Email Prioritization for Faster Remediation
PhishAlarm® Analyzer is an email analysis tool that employs machine learning techniques to prioritize reported emails, enabling infosec officers and security response teams to quickly identify, isolate, and remediate suspected phishing messages, including zero-hour attacks. It is an excellent complement to existing email security defenses as it adds an additional layer of protection against phishing and spear phishing.
Quick Scanning and Ranking of Reported Phish
A companion to our PhishAlarm email reporting button, PhishAlarm Analyzer provides security teams with a real-time ranking of suspicious emails that have been reported via PhishAlarm — alerts that may indicate that a phishing email slipped through existing email gateways. By ranking emails in order of threat potential, PhishAlarm Analyzer enables your response team to effectively allocate their time and attention to the most imminent and dangerous attacks on your network.

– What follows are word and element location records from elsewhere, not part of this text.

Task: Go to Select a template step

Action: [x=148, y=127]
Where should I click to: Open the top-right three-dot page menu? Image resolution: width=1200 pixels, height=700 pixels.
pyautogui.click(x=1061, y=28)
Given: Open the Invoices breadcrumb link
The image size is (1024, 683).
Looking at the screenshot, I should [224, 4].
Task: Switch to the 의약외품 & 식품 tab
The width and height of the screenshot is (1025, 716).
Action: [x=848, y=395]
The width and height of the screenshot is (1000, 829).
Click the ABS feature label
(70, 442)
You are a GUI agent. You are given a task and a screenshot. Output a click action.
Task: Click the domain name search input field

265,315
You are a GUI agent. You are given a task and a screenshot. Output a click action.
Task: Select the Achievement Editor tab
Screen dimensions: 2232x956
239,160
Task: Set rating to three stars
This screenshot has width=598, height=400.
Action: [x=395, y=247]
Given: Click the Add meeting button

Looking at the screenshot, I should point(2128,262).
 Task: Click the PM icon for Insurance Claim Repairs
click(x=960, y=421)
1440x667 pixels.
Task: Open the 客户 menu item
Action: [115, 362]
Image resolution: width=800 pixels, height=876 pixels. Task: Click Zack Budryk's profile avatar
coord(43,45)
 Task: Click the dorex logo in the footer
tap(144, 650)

PhishAlarm Analyzer utilizes sophisticated machine learning models of data compiled and logged in real-world attacks to detect threats and prioritize reported messages. This leading-edge software builds on the considerable technical capabilities of our proven PhishPatrol® anti-phishing filter. Data about known attacks, dangerous IP addresses, blacklisted entities, and other markers from a multitude of reliable resources are fused to create a pool of information from which our algorithms learn to reliably assess email threats. The end result is a quicker path to remediation and a more effective use of infosec assets.
We Rank Emails, Not Users
Currently available email filters are great at targeting spam, but despite advancements in technology, a small percentage of malicious messages still end up in users’ inboxes. That is why PhishAlarm and PhishAlarm Analyzer are needed. While other layered email analysis tools rank messages based on a user’s level of “trustworthiness” and “accuracy,” PhishAlarm Analyzer takes into account knowledge of known threat vectors obtained from established databases and technical resources.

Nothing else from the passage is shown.